### Exercise goal
In the entries that follow, locate the line with "The image size is (1024, 768).", then restate that line and all later lines exactly as they appear, leaving pictures out.

Dataset items

+---+

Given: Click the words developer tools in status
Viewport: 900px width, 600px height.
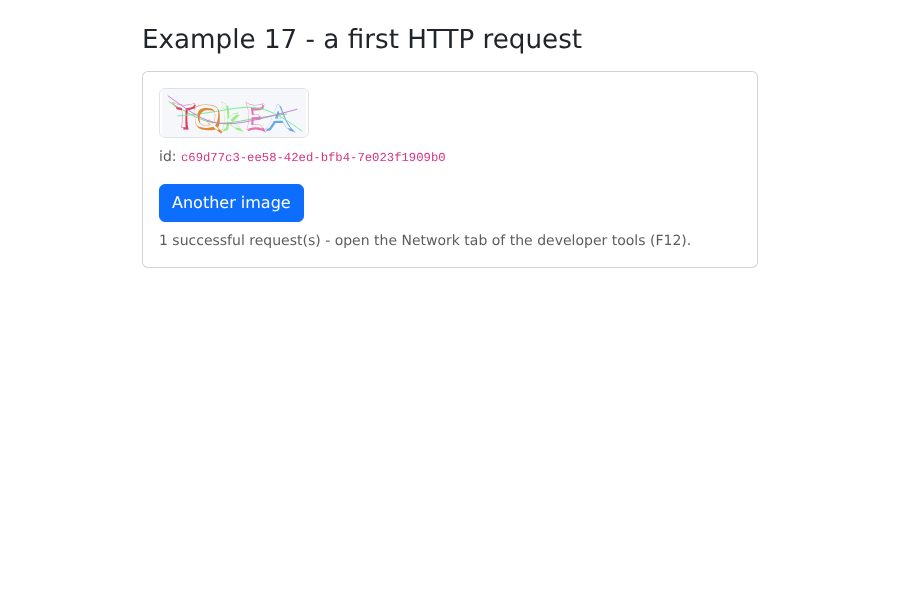Looking at the screenshot, I should 591,240.
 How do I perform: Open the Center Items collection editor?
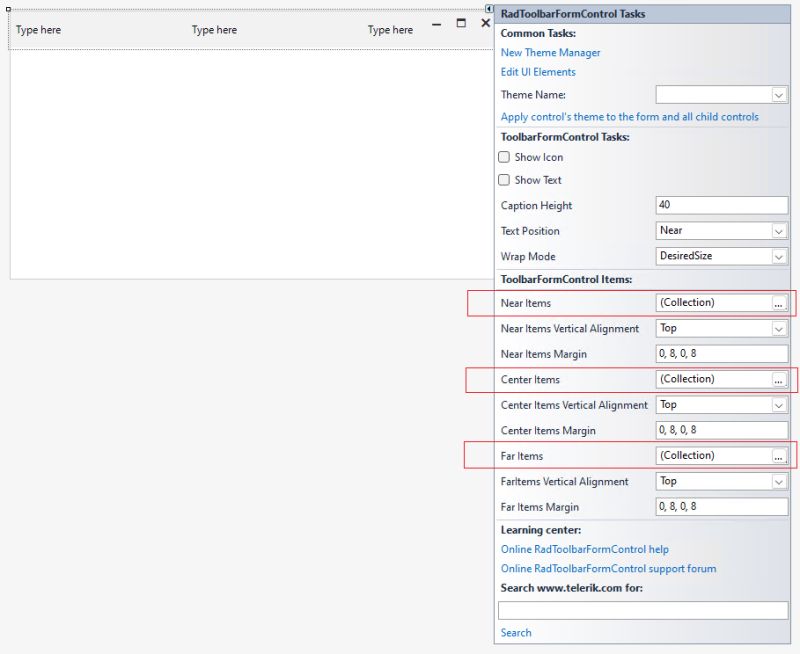(x=777, y=379)
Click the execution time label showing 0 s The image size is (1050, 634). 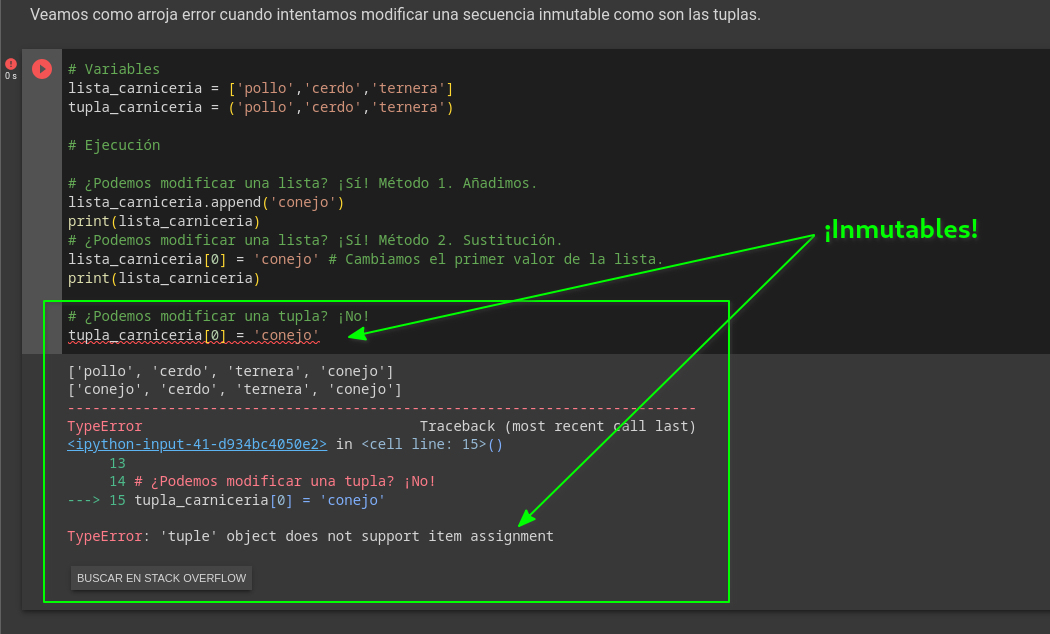pyautogui.click(x=10, y=74)
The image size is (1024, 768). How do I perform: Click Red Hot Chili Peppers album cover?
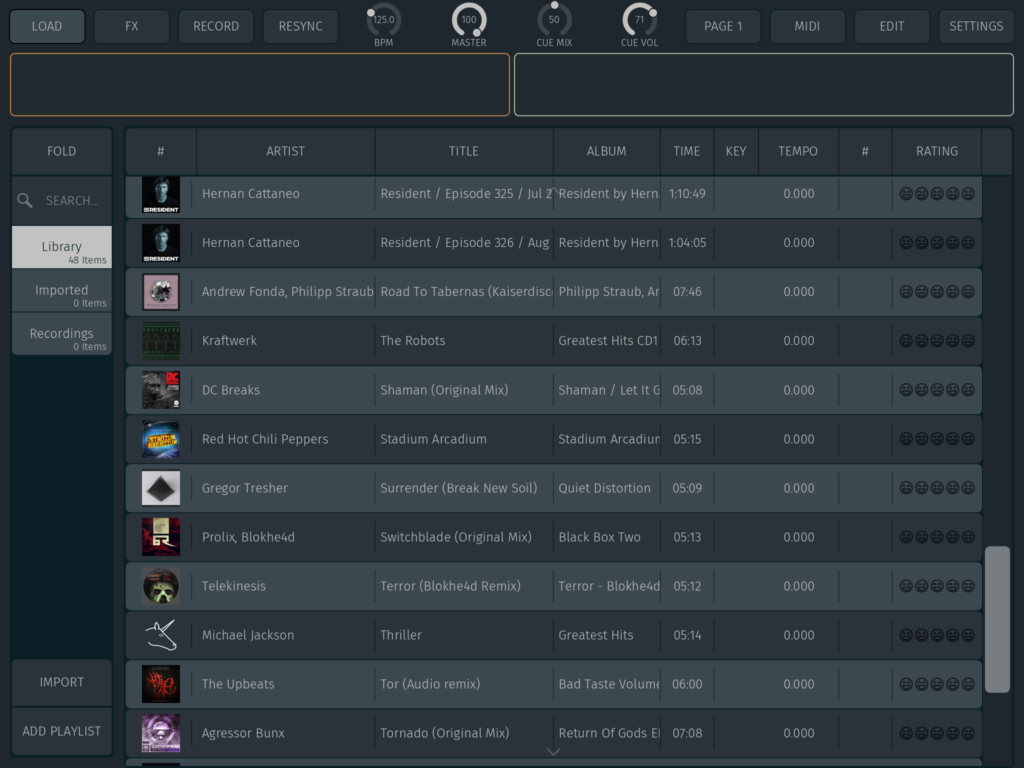coord(160,439)
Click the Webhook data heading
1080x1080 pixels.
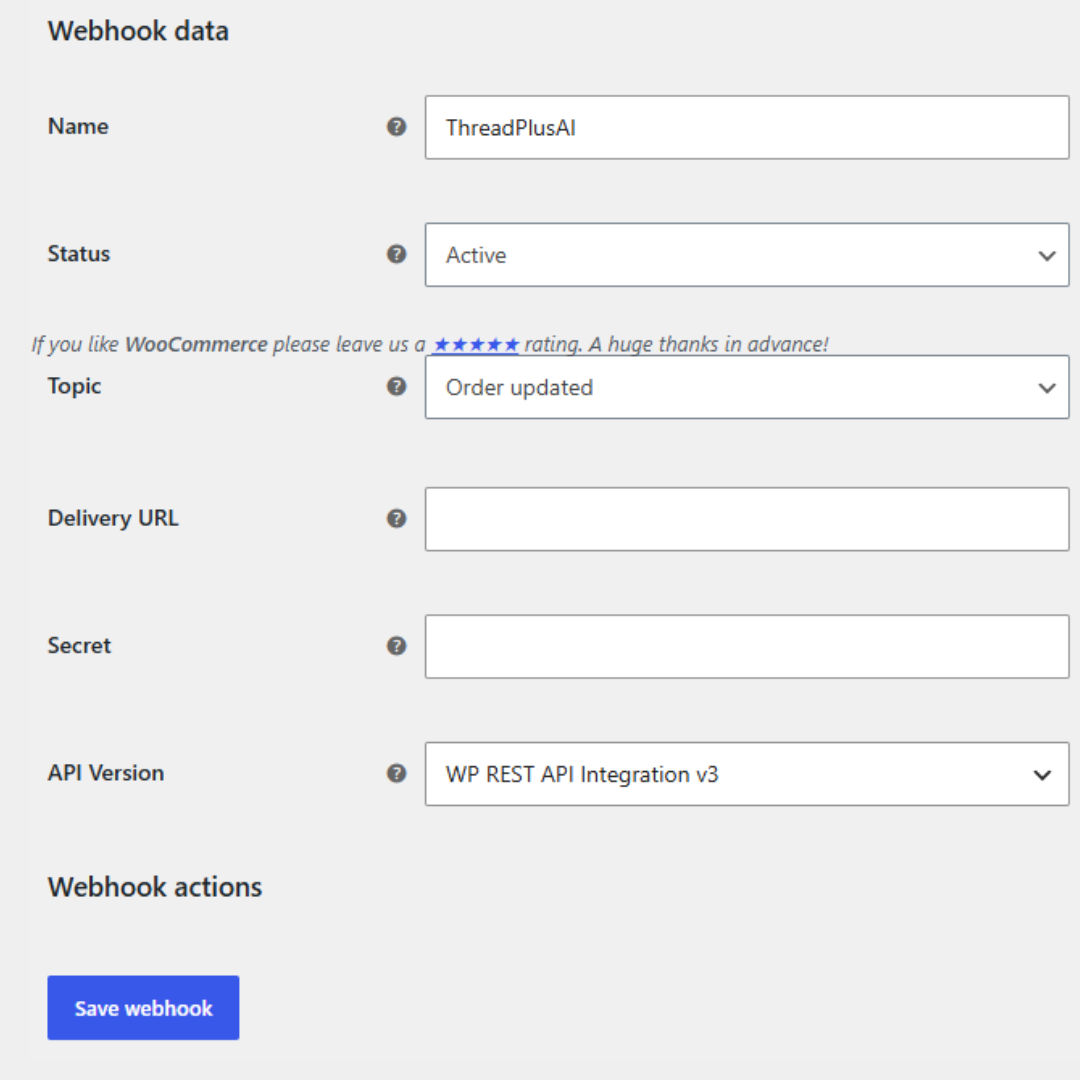(x=138, y=31)
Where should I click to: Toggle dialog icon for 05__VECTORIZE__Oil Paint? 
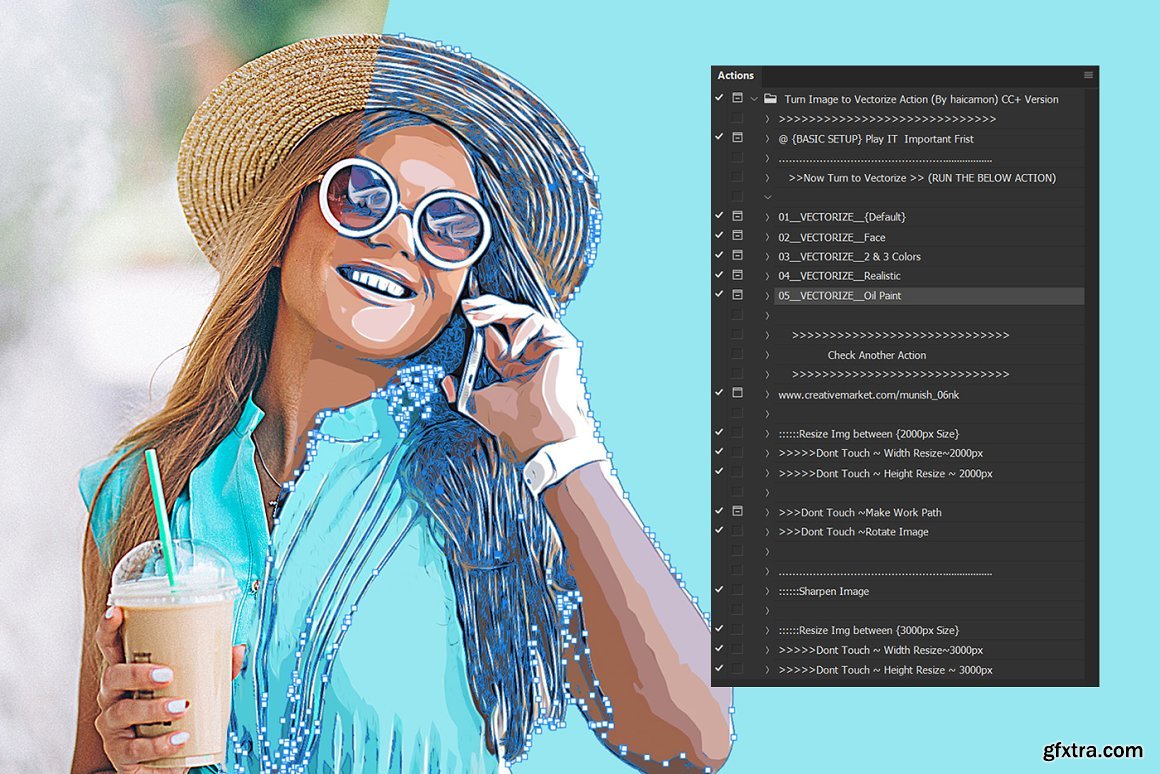pos(737,295)
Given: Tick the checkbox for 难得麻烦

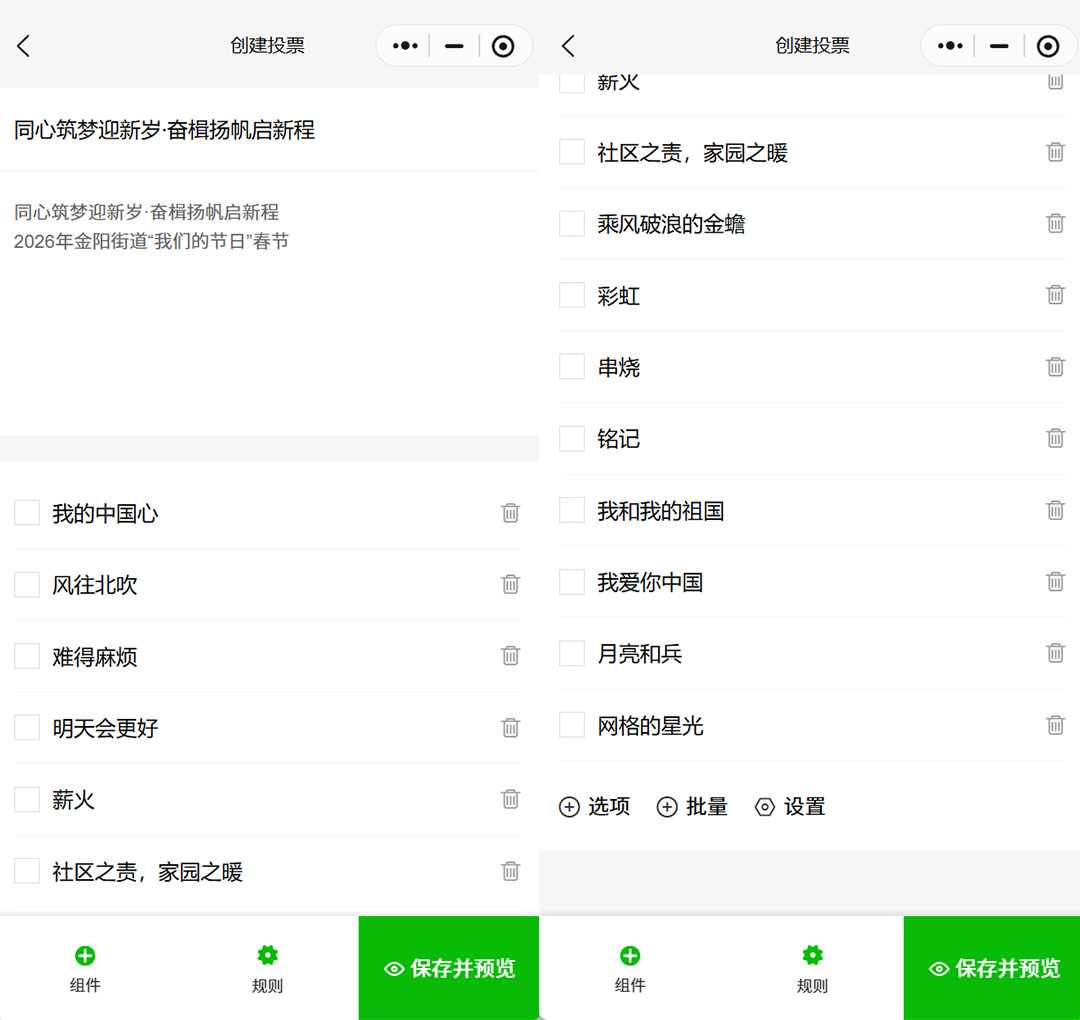Looking at the screenshot, I should pyautogui.click(x=27, y=656).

+---+

### Result of the task
The image size is (1024, 768). How do I perform: Click Red Hot Chili Peppers album cover?
coord(160,439)
Click the Webhook data heading
1080x1080 pixels.
(x=138, y=31)
Where should I click to: Toggle dialog icon for 05__VECTORIZE__Oil Paint? 
pos(737,295)
Given: Tick the checkbox for 难得麻烦

Looking at the screenshot, I should pyautogui.click(x=27, y=656).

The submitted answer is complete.